To pay for the President’s proposed spending initiatives, the author contends that taxes would have to be increased by some 40% during the next five years which would add an estimated $6.5 TRILLION to the already burgeoning federal budget. According to a Stanford economist, this sum translates into an additional $200,000 in taxes that the average family would have to pay over a ten year period–and that doesn’t include Obama’s planned changes to Medicare and Social Security. I don’t know about you, but those figures scare the Dickens out of me!

The Obama tax plan seems to be all-encompassing. One way the administration plans to pay for all of this is to close perceived loopholes in the way US multinational corporations are taxed.

The impact on US multinationals
As of today, the United States ranks a close second to Japan in terms of combined corporate income tax rates (both are over 39%). This is almost 50% higher than the average of 26.6% for the thirty most industrialized nations and, if the President has his way, it’s going higher.

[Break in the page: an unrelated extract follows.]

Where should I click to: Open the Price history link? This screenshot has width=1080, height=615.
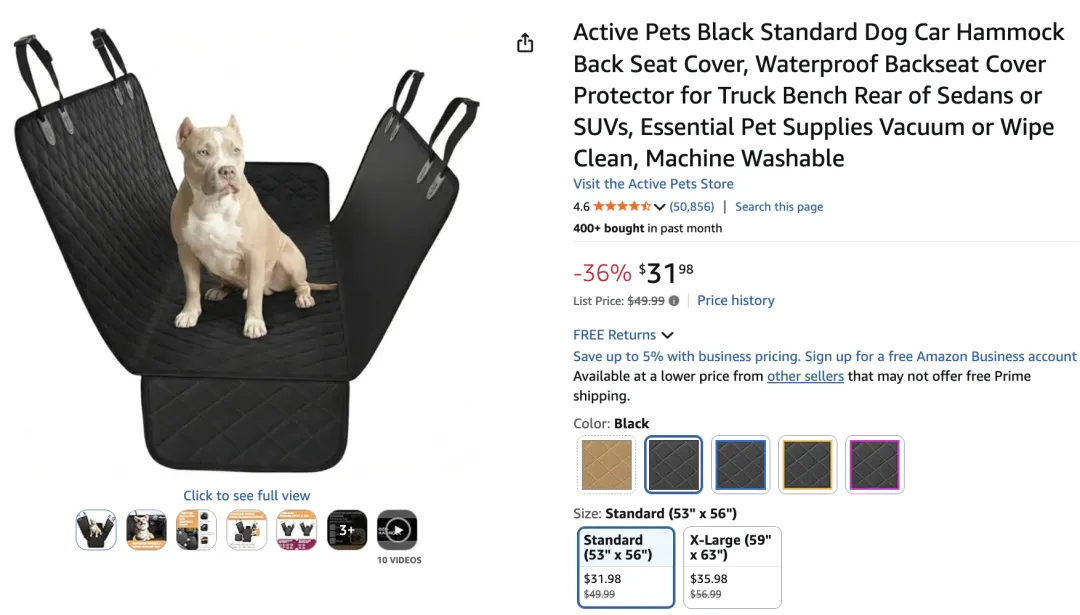(736, 300)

One thought is to limit expense deductions against foreign profits. Currently, taxes are deferred if the money is used to invest in foreign operations, a practice that is allowed pretty much everywhere else. Another plan is to eliminate the benefits of recent legislation to offset the disadvantages of a citizenship-based tax system. The author contends that the consequences of these proposals, among others, on US multinationals would be the following:

1. It would limit investment not only abroad but here in the US as well. Which means…

2. …that a slowdown in investment abroad would actually decrease the number of jobs here. (Economists have shown that the hiring of off-shore workers by US firms actually increases the number of jobs in the US, apparently because off-shore workers are supplying component parts to the final, higher value-added products finished here.)

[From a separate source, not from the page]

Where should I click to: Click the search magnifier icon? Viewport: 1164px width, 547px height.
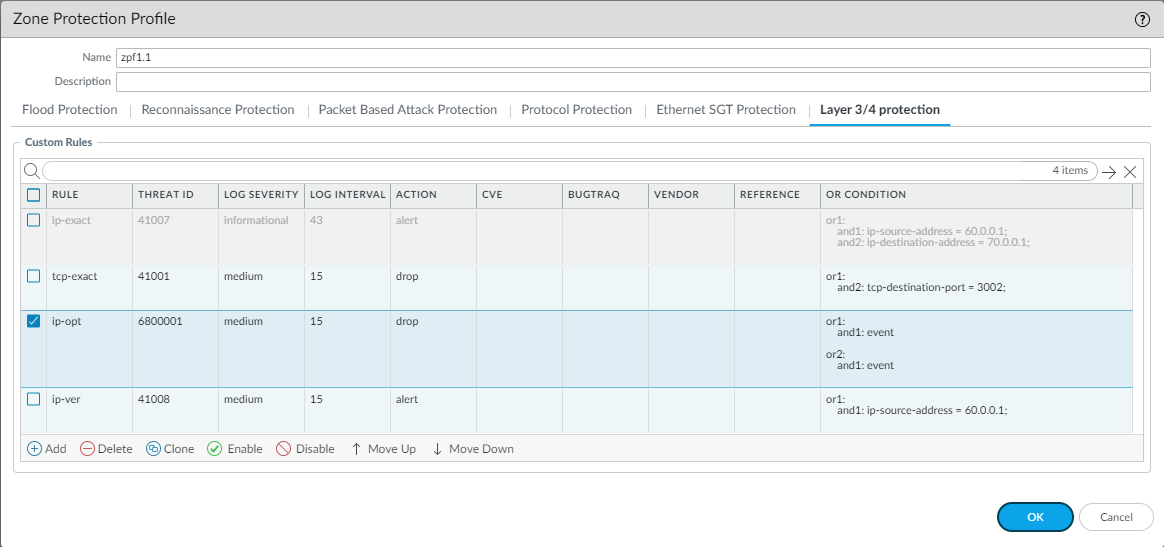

3. It would weaken our ability to compete in the global marketplace. Sensing weakness, investors will dump these beached whales causing their stock prices (and the indices they prop up) to drop.

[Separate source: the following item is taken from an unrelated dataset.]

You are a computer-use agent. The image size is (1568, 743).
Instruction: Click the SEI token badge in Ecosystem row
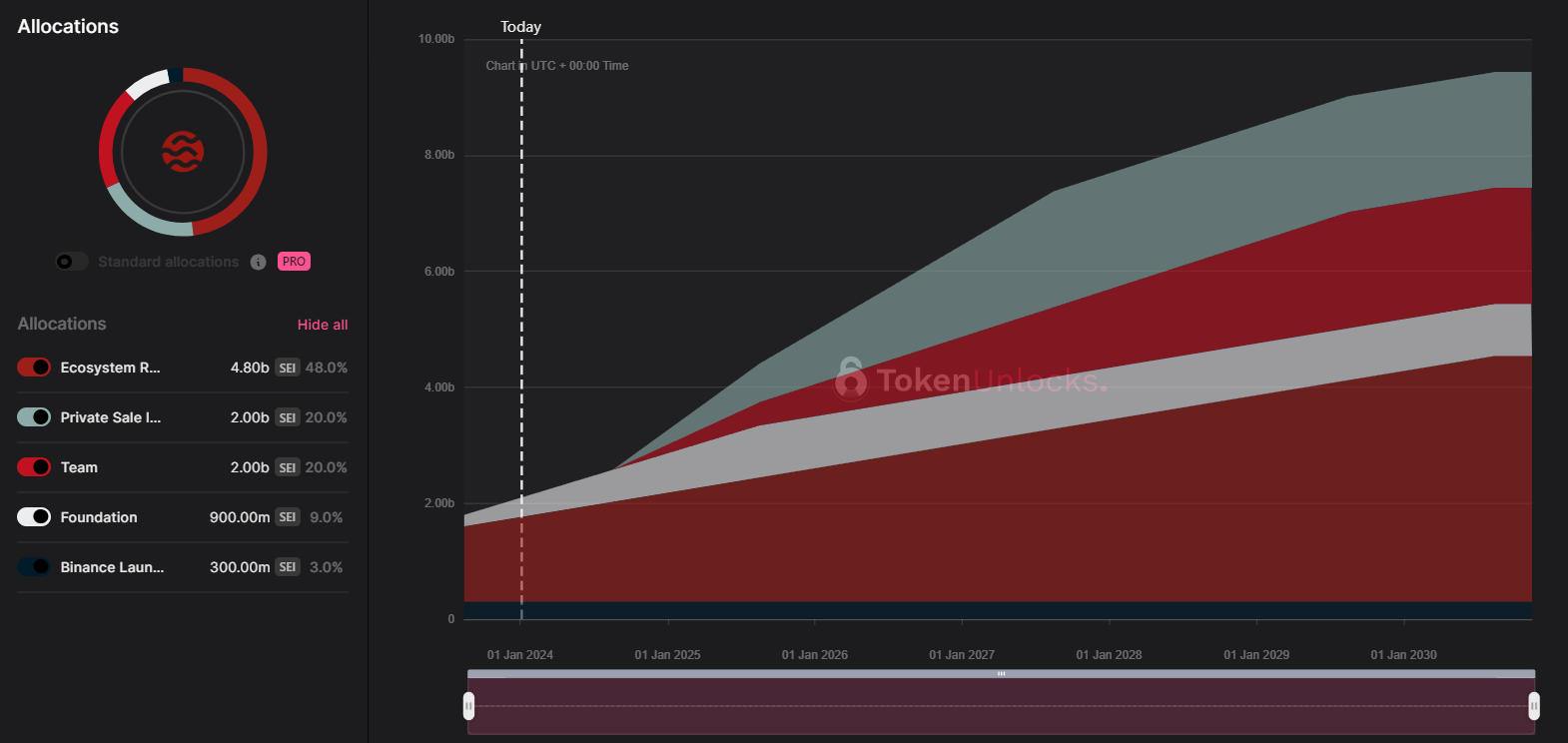coord(288,368)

Lower valuations will make them ripe for foreign take-overs. As the author says, ” It does not take an accounting genius to appreciate the benefit of buying a company with higher costs and moving it to a lower-tax jurisdiction, especially when one considers that any other jurisdiction would have lower tax rates on multinationals than the US.”

The impact on the rest of us
For sure the administration is planning on raising tax rates on high-income earners but many feel that those in lower tax brackets will feel pain, too. Options for reducing one’s tax burden will be limited, but there will be a few.

One way is to work overseas. By doing so, an individual can exclude $87,600 of his or her income (double that per couple). Certain foreign housing costs can also be excluded. These are pretty decent incentives to learn another language. (I can hear folks dusting off their suitcases now.) How’s that for a brain-drain? (If this scenario pans out, I’d buy stock in Rosetta Stone and Louis Vuitton.)

Obama also wants to tax capital gains and dividend income at much higher rates. History has repeatedly shown that this is a phenomenally bad idea. It leads to decreased investment, lower stock prices, and guess what? A lower net gain for the government! Dow 10,000 may soon become a distant memory.

Is this why Munis have been making new highs?
Uncle Barry seems to want to tax everything, including lowering the limits on the home mortgage deduction.  Gasp! (Buh-bye homebuilders!) But one thing that has a good chance of remaining sacrosanct is the tax-free status of municipal bonds. Considering the sorry fiscal condition of many local governments (especially my home state of Caleeforneeya), many might consider secession if the Fed were to slap a tax on their munis.

What would Tiny Tim do?
So far, this grim specter is only the ghost of Christmas future. We need to open our eyes to what might be so that we can do something about it before it’s too late. If not, then we deserve what we get and in that case, “God bless us, everyone.”